John si guardò stancamente intorno, stroppiacciandosi il volto: anche lui aveva decisamente bisogno di una bella doccia, dopo quella lunga giornata di esplorazione; e forse anche di mettere qualcosa sotto i denti.
Ma prima che lui Mike potessero dirigersi nell'area dei dormitori, una voce li richiamò: o meglio, chiamò solo lui.
-John! John!!
Il ribelle si voltò insieme a Mike, e vide arrivare una donna sulla trentina, il viso dai lineamenti fini, i capelli castano chiaro legati in una coda: era Sarah, una delle addette all'infermeria, che conosceva bene, avendoci lavorato fianco a fianco per un breve periodo come medico per la Ribellione: purtroppo, con la guerra in corso, i feriti non mancavano.
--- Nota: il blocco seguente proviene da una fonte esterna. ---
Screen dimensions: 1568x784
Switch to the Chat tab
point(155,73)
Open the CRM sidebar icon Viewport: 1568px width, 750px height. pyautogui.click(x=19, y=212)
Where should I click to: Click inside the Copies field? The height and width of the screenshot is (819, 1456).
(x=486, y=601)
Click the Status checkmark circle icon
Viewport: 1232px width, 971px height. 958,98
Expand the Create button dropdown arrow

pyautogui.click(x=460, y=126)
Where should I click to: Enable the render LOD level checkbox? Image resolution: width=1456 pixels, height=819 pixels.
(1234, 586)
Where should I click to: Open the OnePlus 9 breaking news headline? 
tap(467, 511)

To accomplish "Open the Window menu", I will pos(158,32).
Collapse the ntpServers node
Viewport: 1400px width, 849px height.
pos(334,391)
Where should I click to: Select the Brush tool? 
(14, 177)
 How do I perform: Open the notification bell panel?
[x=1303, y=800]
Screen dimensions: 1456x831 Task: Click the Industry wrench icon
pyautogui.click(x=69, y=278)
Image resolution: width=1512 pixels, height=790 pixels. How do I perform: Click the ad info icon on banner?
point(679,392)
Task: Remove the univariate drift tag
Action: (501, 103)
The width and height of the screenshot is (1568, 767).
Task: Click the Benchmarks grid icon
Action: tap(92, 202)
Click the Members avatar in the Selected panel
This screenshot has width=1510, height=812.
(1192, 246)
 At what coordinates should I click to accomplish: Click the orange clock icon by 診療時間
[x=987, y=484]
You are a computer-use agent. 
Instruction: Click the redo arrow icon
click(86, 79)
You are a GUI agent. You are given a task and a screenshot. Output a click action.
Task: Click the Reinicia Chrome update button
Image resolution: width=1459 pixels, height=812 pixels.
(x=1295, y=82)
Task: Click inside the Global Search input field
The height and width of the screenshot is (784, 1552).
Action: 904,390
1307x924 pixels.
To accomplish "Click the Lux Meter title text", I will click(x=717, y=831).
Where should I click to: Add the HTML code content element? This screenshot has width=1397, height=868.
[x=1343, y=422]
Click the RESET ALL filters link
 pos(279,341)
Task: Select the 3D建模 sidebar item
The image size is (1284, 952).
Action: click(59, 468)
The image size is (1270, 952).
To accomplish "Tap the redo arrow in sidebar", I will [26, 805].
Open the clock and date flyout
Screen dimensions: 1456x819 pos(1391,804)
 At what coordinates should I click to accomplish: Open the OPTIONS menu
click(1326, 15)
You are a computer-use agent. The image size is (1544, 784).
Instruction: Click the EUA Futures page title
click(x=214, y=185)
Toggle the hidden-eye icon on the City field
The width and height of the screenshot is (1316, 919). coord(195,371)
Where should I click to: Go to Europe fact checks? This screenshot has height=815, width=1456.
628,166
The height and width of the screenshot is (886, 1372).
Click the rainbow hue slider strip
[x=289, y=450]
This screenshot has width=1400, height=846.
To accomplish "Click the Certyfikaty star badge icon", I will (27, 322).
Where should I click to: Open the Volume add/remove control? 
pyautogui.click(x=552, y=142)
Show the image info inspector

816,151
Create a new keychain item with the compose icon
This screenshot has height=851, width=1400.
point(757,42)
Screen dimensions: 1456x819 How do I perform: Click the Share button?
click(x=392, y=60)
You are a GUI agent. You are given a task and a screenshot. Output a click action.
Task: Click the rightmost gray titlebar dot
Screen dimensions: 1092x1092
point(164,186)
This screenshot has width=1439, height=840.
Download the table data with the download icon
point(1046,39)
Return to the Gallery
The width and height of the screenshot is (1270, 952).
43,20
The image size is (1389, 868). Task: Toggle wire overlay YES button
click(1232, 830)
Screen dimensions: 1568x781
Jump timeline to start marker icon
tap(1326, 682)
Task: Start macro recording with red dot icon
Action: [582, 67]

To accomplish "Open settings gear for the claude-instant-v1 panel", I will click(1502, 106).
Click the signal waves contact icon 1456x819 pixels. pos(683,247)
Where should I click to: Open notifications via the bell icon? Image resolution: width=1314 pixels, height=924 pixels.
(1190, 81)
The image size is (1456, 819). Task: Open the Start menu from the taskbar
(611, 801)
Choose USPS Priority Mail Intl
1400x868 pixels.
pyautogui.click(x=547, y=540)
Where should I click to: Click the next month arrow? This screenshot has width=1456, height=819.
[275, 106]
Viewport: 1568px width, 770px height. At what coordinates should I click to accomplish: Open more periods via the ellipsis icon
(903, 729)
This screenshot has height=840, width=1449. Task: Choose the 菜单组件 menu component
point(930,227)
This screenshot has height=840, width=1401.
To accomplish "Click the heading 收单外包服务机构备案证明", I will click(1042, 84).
-Per fortuna sei tornato! -esclamò questa, trafelata, non appena l'ebbe raggiunto.-Il capo vuole vederti! È urgente!
Il pilota aggrottò la fronte, controllando il comunicatore.
-Strano... il Maggiore Sholto non mi ha assolutamente contattato. E poi, sarei comunque andato a fare rapporto...
Ma Sarah scosse freneticamente la testa in segno di diniego, con tale veemenza da far leggermente ondeggiare la coda di cavallo.
-No no John, non hai capito. Intendo il capo-enfatizzò.-Ti aspetta nel suo ufficio.
Il biondo sgranò gli occhi, incredulo: perché mai Mycroft Holmes, il capo della Ribellione, avrebbe dovuto convocarlo con così tanta urgenza?
E, soprattutto, perché proprio lui?

Rivolse uno sguardo a Mike che, per tutta risposta, si strinse nelle spalle: a quanto pareva, neanche lui ne conosceva la ragione.
L'unico modo per scoprirlo era rispondere alla convocazione, e anche in fretta: Mycroft Holmes era famoso per molte cose-la sua inflessibilità nell'addestrare le reclute, la sua bravura con il blaster, la sua abilità come pilota-ma non per la sua pazienza.
Fece perciò rapidamente un cenno di saluto a Mike e all'infermiera, e si diresse a passo svelto verso l'ufficio del capo della Ribellione, continuando però a domandarsi il perché, e provando una sorta di nervosismo.